-- Start of PASSAGE --

# nailspotter



## sdrdrywall (Sep 4, 2010)

Have had some issues with spotter before but I don't want to give up on it was wondering if anyone could take a close up picture of the blade so I can see how its set I think I had a little to much arc in it .thanks sdr


----------



## smisner50s (Jan 6, 2011)

sdrdrywall said:


> Have had some issues with spotter before but I don't want to give up on it was wondering if anyone could take a close up picture of the blade so I can see how its set I think I had a little to much arc in it .thanks sdr


 set the blade so it not building the surface....just filling fastiner hole tight....i gave one of my guys my spotter the outher day he is a hand finisher....wow he made a mess....wow what a mess


----------



## sdrdrywall (Sep 4, 2010)

Do you keep a arc in blade or run it flat


----------



## smisner50s (Jan 6, 2011)

sdrdrywall said:


> Do you keep a arc in blade or run it flat


 flat


----------



## sdrdrywall (Sep 4, 2010)

smisner50s said:


> flat


 you don't get any edges with it flat or do you wipe out behind it ?


----------



## smisner50s (Jan 6, 2011)

sdrdrywall said:


> you don't get any edges with it flat or do you wipe out behind it ?


 no edges if used propertly


----------



## 2buckcanuck (Jul 9, 2010)

they do leave a thicker looking edge than by hand. I got my daughter here with her camera , I got all my runs down on my little night mare job, so I will take some pics for you or a vid, they can look scary, but they do sand easy, but if your finding them hard to sand........


----------



## smisner50s (Jan 6, 2011)

2buckcanuck said:


> they do leave a thicker looking edge than by hand. I got my daughter here with her camera , I got all my runs down on my little night mare job, so I will take some pics for you or a vid, they can look scary, but they do sand easy, but if your finding them hard to sand........


 hey buck i got the nocoat video done hot mud vs taping mud..just got to put it up


----------



## 2buckcanuck (Jul 9, 2010)

Maybe start a video thread, like the picture one, just don't know what to call it, where guys can upload vids, it would keep the site more organized, everything all in one thread.
Me and mudslingr were taking about it, behind your guys back:thumbup::whistling2:

So what to call it, so silver will make it a sticky:whistling2:


----------



## M T Buckets Painting (Nov 27, 2010)

I have an old Tape Tech 3" nail spotter. I had a heck of a time finding new wiper seals for it. T T tells me that they don't have them anymore. I finally found a couple replacements. The problem is that the seal gets folded down into the spotter at a 90 angle. These seals seem to get pinched very easy during the cleaning process. Also, they seem to wear out quickly.

This is the old style spotter, not the easy clean.

Does anyone esle have to deal with these problems or have a solution for them?????

(sorry to hijack the thread)


----------



## M T Buckets Painting (Nov 27, 2010)

M T Buckets Painting said:


> I have an old Tape Tech 3" nail spotter. I had a heck of a time finding new wiper seals for it. T T tells me that they don't have them anymore. I finally found a couple replacements. The problem is that the seal gets folded down into the spotter at a 90 angle. These seals seem to get pinched very easy during the cleaning process. Also, they seem to wear out quickly.

-- End of PASSAGE --

### [LIST OF TASKS]
**A)** Please decide whether each statement agrees with the nail spotter thread, answering yes or no and quoting the words from the thread that settle it. (i) smisner50s runs the spotter blade flat rather than with an arc. (ii) 2buckcanuck says the spotter runs are hard to sand. (iii) Tape Tech can still supply wiper seals for the old 3" nail spotter.
**B)** Carry the nail spotter thread on from its last line.

-- Start of GIVEN DATA --

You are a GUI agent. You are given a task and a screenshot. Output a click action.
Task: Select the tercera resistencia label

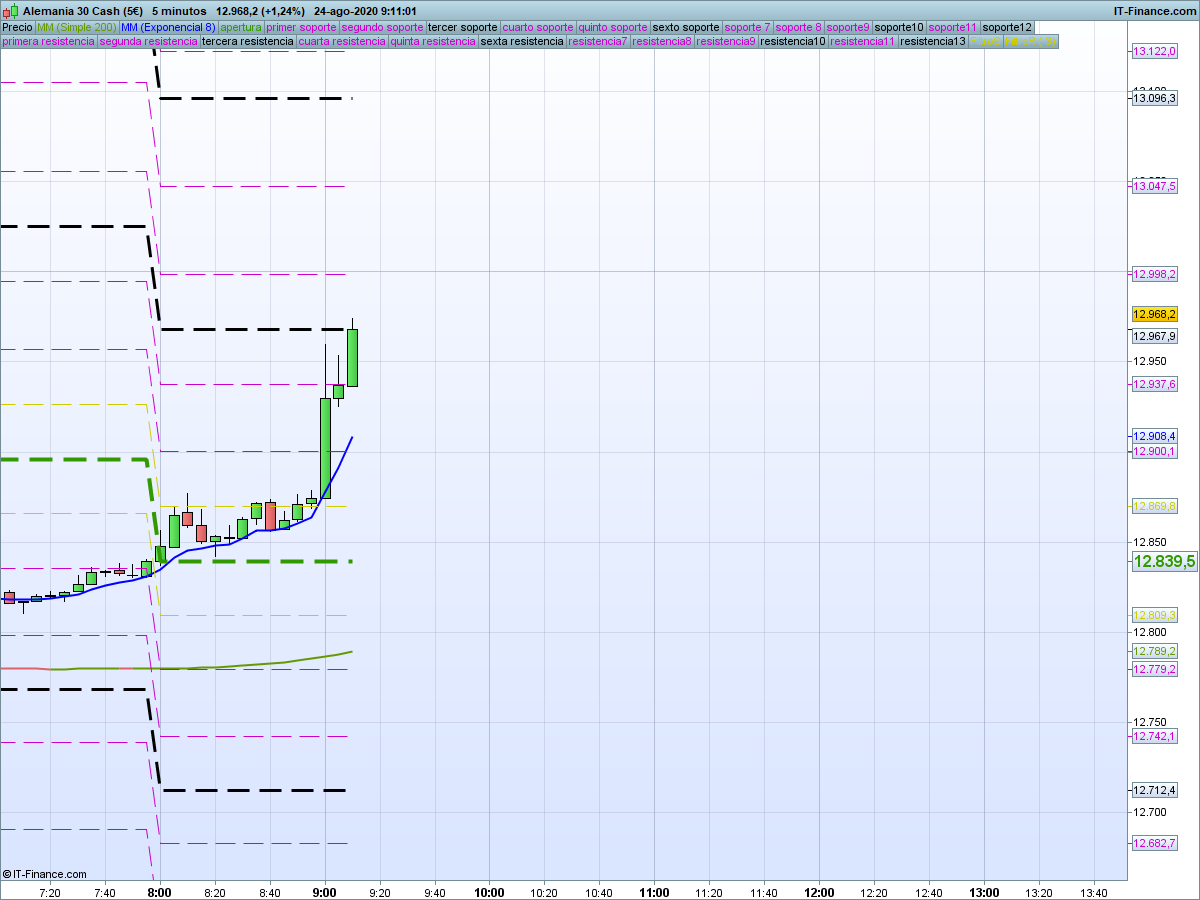point(247,42)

-- End of GIVEN DATA --

### [ANSWERS TO THE EXERCISES]
**A)**
(i) Yes: "flat"
(ii) No: "they do sand easy"
(iii) No: "T T tells me that they don't have them anymore"

**B)**
> 
> This is the old style spotter, not the easy clean.
> 
> ...


 
If I end up getting too frustrated with the T T tool, I am going to have to break down and buy a new Drywall Master nail spotter. Right now I am trying to save money.


----------



## 2buckcanuck (Jul 9, 2010)

Your talking the rubber seals right, I don't think there is too much you can do, you could put them in Backwards, I did that with a angle box once, and I don't remember why I did. I can't remember what old style spotters look like.

How you feeling MT, you getting better yet?


----------



## M T Buckets Painting (Nov 27, 2010)

Starting to be able to get around. I am bored to death so, in my leisure time, I have been messing with all of my tools, getting them ready. I tried to go to work last week and wasn't worth a darn. It was nice to get out and see other people doing work. Funny that nobody wants to hire me to sit in a lawn chair and tell others what to do and how to do it. I guess that my vast wealth of knowledge is not affordable for the average guy.:whistling2::whistling2::whistling2:

Thanks for asking.


----------



## 2buckcanuck (Jul 9, 2010)

Here's the pics, maybe it will help you SDR


----------



## 2buckcanuck (Jul 9, 2010)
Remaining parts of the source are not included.